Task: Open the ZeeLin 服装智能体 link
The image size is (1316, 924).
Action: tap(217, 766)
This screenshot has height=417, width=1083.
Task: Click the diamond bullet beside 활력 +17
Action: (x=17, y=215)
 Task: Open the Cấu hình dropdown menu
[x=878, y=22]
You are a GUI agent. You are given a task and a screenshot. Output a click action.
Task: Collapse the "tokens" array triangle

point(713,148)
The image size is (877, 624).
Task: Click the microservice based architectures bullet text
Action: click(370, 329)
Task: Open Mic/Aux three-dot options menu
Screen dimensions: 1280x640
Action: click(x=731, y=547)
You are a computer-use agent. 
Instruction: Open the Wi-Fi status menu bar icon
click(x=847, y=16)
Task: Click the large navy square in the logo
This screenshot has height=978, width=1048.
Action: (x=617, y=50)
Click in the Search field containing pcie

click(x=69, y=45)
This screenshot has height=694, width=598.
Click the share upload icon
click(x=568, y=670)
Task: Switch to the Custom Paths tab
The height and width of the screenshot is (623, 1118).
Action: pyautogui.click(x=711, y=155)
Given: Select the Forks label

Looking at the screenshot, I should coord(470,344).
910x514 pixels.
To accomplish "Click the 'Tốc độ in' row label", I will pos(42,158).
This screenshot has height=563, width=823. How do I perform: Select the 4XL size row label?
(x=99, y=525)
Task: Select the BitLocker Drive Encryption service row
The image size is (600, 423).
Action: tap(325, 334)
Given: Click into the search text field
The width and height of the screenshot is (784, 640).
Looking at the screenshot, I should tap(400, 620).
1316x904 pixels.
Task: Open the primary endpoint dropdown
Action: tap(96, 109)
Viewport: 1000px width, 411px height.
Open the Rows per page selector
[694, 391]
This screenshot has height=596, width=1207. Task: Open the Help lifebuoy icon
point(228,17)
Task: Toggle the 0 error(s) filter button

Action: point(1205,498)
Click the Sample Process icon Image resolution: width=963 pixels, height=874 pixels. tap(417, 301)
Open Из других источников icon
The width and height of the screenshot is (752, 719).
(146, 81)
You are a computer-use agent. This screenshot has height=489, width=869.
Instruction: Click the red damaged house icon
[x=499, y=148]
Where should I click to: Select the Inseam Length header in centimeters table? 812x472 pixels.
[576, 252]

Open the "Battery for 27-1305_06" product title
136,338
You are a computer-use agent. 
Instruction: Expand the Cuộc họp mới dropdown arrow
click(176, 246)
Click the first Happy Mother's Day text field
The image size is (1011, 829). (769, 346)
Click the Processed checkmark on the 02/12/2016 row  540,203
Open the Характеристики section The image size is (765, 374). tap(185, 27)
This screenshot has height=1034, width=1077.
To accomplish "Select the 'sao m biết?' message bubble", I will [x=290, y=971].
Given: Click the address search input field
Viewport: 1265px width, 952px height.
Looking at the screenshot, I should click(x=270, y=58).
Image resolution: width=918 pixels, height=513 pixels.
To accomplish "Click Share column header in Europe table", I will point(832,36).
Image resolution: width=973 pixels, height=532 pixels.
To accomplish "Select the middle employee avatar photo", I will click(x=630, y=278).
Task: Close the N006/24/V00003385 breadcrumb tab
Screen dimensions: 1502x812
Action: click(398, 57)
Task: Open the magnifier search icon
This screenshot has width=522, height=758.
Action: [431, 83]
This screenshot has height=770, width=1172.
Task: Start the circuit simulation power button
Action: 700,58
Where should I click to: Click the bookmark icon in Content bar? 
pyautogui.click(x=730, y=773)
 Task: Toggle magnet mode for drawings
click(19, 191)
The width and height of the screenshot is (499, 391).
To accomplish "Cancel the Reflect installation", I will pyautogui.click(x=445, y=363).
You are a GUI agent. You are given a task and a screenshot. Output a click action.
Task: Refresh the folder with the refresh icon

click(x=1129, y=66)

□ □ □ □ □

Exercise description ▸
Word for word, restate the lines of the data above that fall between the line holding "Image resolution: width=973" and the line holding "Task: Open the magnifier search icon", inclusive, and no other lines.

Response for this exercise ▸
Image resolution: width=973 pixels, height=532 pixels.
To accomplish "Select the middle employee avatar photo", I will click(x=630, y=278).
Task: Close the N006/24/V00003385 breadcrumb tab
Screen dimensions: 1502x812
Action: click(398, 57)
Task: Open the magnifier search icon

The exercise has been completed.